* [EXERCISE AIM]: Can you write out all of the records below again, swapping every "midpoint" for "central point" and leaving everything else unchanged?

..........

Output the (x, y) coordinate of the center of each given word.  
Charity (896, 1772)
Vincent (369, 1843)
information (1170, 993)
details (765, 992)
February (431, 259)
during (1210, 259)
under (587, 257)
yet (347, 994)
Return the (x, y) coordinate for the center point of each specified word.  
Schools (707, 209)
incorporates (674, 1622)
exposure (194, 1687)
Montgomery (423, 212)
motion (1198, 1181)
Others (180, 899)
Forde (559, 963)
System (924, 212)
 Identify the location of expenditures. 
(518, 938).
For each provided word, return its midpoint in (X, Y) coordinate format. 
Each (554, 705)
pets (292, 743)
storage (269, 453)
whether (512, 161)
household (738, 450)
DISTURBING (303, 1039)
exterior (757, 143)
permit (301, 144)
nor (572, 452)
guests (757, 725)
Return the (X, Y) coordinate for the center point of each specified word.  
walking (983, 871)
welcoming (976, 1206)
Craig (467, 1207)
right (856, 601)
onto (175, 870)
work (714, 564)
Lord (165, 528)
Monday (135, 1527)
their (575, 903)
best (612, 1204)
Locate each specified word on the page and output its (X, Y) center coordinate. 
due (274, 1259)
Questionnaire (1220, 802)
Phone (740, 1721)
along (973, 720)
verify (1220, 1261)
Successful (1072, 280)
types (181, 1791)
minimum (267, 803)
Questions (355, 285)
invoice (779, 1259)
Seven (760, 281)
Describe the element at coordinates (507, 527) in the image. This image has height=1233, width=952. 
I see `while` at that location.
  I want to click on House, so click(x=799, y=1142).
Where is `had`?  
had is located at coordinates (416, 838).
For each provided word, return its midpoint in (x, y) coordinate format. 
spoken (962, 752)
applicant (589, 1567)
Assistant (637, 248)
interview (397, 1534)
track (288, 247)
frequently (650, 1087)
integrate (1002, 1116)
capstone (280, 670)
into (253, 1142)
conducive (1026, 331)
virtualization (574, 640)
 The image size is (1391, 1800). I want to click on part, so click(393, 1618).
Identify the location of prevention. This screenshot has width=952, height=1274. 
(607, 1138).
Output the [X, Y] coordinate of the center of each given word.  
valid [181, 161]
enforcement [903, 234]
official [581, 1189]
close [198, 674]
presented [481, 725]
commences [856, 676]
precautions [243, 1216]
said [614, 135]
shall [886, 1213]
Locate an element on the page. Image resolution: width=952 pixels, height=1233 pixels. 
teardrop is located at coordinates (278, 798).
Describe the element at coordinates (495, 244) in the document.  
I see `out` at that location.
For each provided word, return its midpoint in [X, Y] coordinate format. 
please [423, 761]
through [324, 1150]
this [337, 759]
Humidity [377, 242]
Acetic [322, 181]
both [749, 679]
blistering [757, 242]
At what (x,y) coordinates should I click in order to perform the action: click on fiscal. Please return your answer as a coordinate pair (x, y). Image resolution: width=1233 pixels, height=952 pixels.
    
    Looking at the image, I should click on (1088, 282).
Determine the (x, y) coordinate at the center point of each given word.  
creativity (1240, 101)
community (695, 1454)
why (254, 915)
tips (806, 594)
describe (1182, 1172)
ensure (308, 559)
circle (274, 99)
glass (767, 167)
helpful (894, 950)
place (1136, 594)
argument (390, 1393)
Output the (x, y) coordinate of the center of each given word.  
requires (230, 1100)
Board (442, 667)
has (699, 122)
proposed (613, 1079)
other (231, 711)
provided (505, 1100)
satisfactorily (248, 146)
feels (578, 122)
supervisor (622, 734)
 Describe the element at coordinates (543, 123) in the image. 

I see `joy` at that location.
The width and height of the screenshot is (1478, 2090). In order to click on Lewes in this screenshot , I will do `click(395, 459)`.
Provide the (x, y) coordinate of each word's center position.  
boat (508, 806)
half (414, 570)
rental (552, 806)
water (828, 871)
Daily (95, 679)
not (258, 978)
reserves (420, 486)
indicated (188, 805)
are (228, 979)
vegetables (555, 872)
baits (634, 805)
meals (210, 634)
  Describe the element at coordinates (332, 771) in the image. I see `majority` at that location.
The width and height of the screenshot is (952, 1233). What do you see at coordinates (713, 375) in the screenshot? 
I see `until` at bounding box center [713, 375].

..........

* [FINAL RESULT]:
Output the (x, y) coordinate of the center of each given word.  
Charity (896, 1772)
Vincent (369, 1843)
information (1170, 993)
details (765, 992)
February (431, 259)
during (1210, 259)
under (587, 257)
yet (347, 994)
Return the (x, y) coordinate for the center point of each specified word.  
Schools (707, 209)
incorporates (674, 1622)
exposure (194, 1687)
Montgomery (423, 212)
motion (1198, 1181)
Others (180, 899)
Forde (559, 963)
System (924, 212)
 Identify the location of expenditures. 
(518, 938).
For each provided word, return its central point in (X, Y) coordinate format. 
Each (554, 705)
pets (292, 743)
storage (269, 453)
whether (512, 161)
household (738, 450)
DISTURBING (303, 1039)
exterior (757, 143)
permit (301, 144)
nor (572, 452)
guests (757, 725)
Return the (X, Y) coordinate for the center point of each specified word.  
walking (983, 871)
welcoming (976, 1206)
Craig (467, 1207)
right (856, 601)
onto (175, 870)
work (714, 564)
Lord (165, 528)
Monday (135, 1527)
their (575, 903)
best (612, 1204)
Locate each specified word on the page and output its (X, Y) center coordinate. 
due (274, 1259)
Questionnaire (1220, 802)
Phone (740, 1721)
along (973, 720)
verify (1220, 1261)
Successful (1072, 280)
types (181, 1791)
minimum (267, 803)
Questions (355, 285)
invoice (779, 1259)
Seven (760, 281)
Describe the element at coordinates (507, 527) in the image. This image has height=1233, width=952. 
I see `while` at that location.
  I want to click on House, so click(x=799, y=1142).
Where is `had`?  
had is located at coordinates (416, 838).
For each provided word, return its central point in (x, y) coordinate format. 
spoken (962, 752)
applicant (589, 1567)
Assistant (637, 248)
interview (397, 1534)
track (288, 247)
frequently (650, 1087)
integrate (1002, 1116)
capstone (280, 670)
into (253, 1142)
conducive (1026, 331)
virtualization (574, 640)
 The image size is (1391, 1800). I want to click on part, so click(393, 1618).
Identify the location of prevention. This screenshot has width=952, height=1274. 
(607, 1138).
Output the [X, Y] coordinate of the center of each given word.  
valid [181, 161]
enforcement [903, 234]
official [581, 1189]
close [198, 674]
presented [481, 725]
commences [856, 676]
precautions [243, 1216]
said [614, 135]
shall [886, 1213]
Locate an element on the page. Image resolution: width=952 pixels, height=1233 pixels. 
teardrop is located at coordinates (278, 798).
Describe the element at coordinates (495, 244) in the document.  
I see `out` at that location.
For each provided word, return its central point in [X, Y] coordinate format. 
please [423, 761]
through [324, 1150]
this [337, 759]
Humidity [377, 242]
Acetic [322, 181]
both [749, 679]
blistering [757, 242]
At what (x,y) coordinates should I click in order to perform the action: click on fiscal. Please return your answer as a coordinate pair (x, y). Image resolution: width=1233 pixels, height=952 pixels.
    
    Looking at the image, I should click on (1088, 282).
Determine the (x, y) coordinate at the center point of each given word.  
creativity (1240, 101)
community (695, 1454)
why (254, 915)
tips (806, 594)
describe (1182, 1172)
ensure (308, 559)
circle (274, 99)
glass (767, 167)
helpful (894, 950)
place (1136, 594)
argument (390, 1393)
Output the (x, y) coordinate of the center of each given word.  
requires (230, 1100)
Board (442, 667)
has (699, 122)
proposed (613, 1079)
other (231, 711)
provided (505, 1100)
satisfactorily (248, 146)
feels (578, 122)
supervisor (622, 734)
 Describe the element at coordinates (543, 123) in the image. 

I see `joy` at that location.
The width and height of the screenshot is (1478, 2090). In order to click on Lewes in this screenshot , I will do `click(395, 459)`.
Provide the (x, y) coordinate of each word's center position.  
boat (508, 806)
half (414, 570)
rental (552, 806)
water (828, 871)
Daily (95, 679)
not (258, 978)
reserves (420, 486)
indicated (188, 805)
are (228, 979)
vegetables (555, 872)
baits (634, 805)
meals (210, 634)
  Describe the element at coordinates (332, 771) in the image. I see `majority` at that location.
The width and height of the screenshot is (952, 1233). What do you see at coordinates (713, 375) in the screenshot? 
I see `until` at bounding box center [713, 375].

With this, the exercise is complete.